Numeracy is the ability to work with numbers to solve problems in real-life situations for example money, wages, timetables, measurements, interpreting graphs and charts and using spread sheets. Numeracy is therefore a concrete and useful concept.
There is a natural crossover between Numeracy and Mathematics: all Mathematics lessons contain Numeracy, however, Numeracy needs to be taught consistently well across all subjects to help our students get the best start in life.
A whole school Numeracy Policy exists to secure high standards in numeracy across the school. It sets out the school’s approach to the teaching of agreed numeracy skills to provide cross-curricular consistency and a basis against which progress can be judged.

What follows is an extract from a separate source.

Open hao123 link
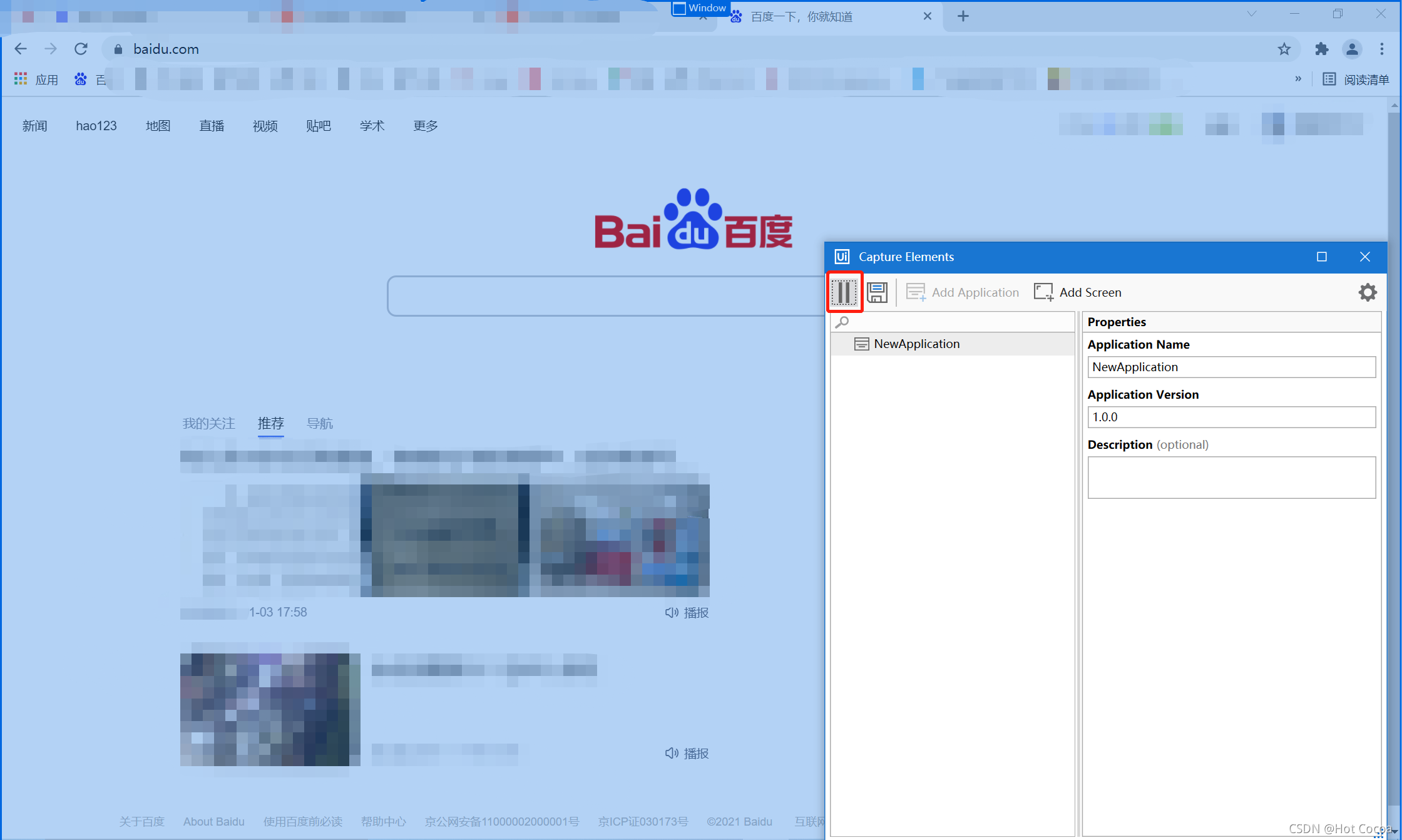This screenshot has height=840, width=1402. 96,126
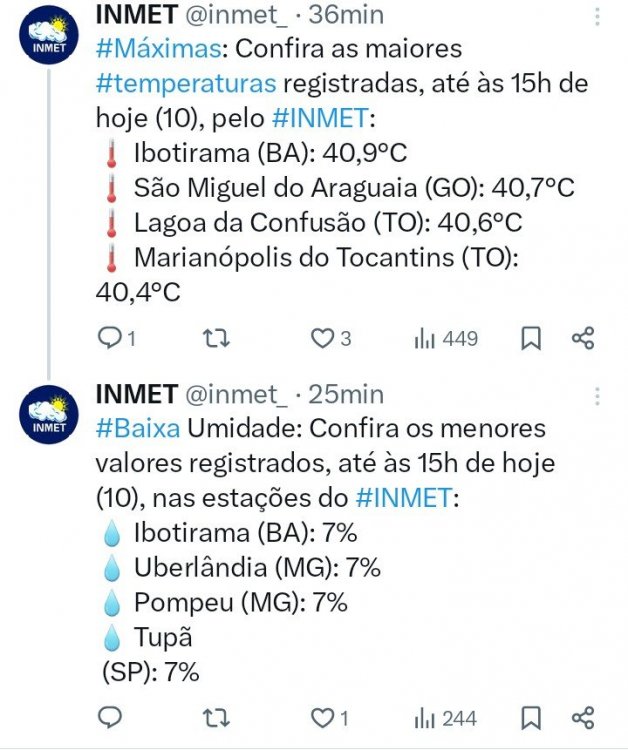View analytics showing 244 views
This screenshot has width=628, height=750.
[446, 717]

Teachers of all subjects have regard for the whole school numeracy policy in their planning of lessons and use and explain mathematical vocabulary whenever it will enhance students’ knowledge, skills and understanding of the topic. Students are encouraged to make mental calculations and estimations when it is sensible to do so and the use the four rules of number is emphasised. Accurate measurement and use of appropriate units of measurement is a feature of lessons and correct use and interpretation of graphs or charts is expected in all subjects.
Department handbooks and schemes of work contain copies of the whole school Numeracy Policy and identify topics/areas requiring numeracy skills.
The school expects all students to bring their own scientific calculator to lessons when required. Students are encouraged to resort first to mental methods and to have sufficient understanding of the calculation to decide the most appropriate method: mental, pencil and paper or calculator. Students are taught the technical skills required to use the basic facilities of a calculator constructively and efficiently.
All classrooms have a Numeracy poster on displayed which shows methods for approaching any problem involving numbers and this corresponds with the Numeracy page in student planners.
Monitoring and evaluation is through regular review and moderation of students’ work; monitoring of schemes of work in all subjects for numeracy opportunities; evaluation of KS3 levels, GCSE results, teacher assessments and other standardised assessments; observations of the quality of teaching; regular review of resources; student surveys and the involvement of the named governor responsible for monitoring Numeracy.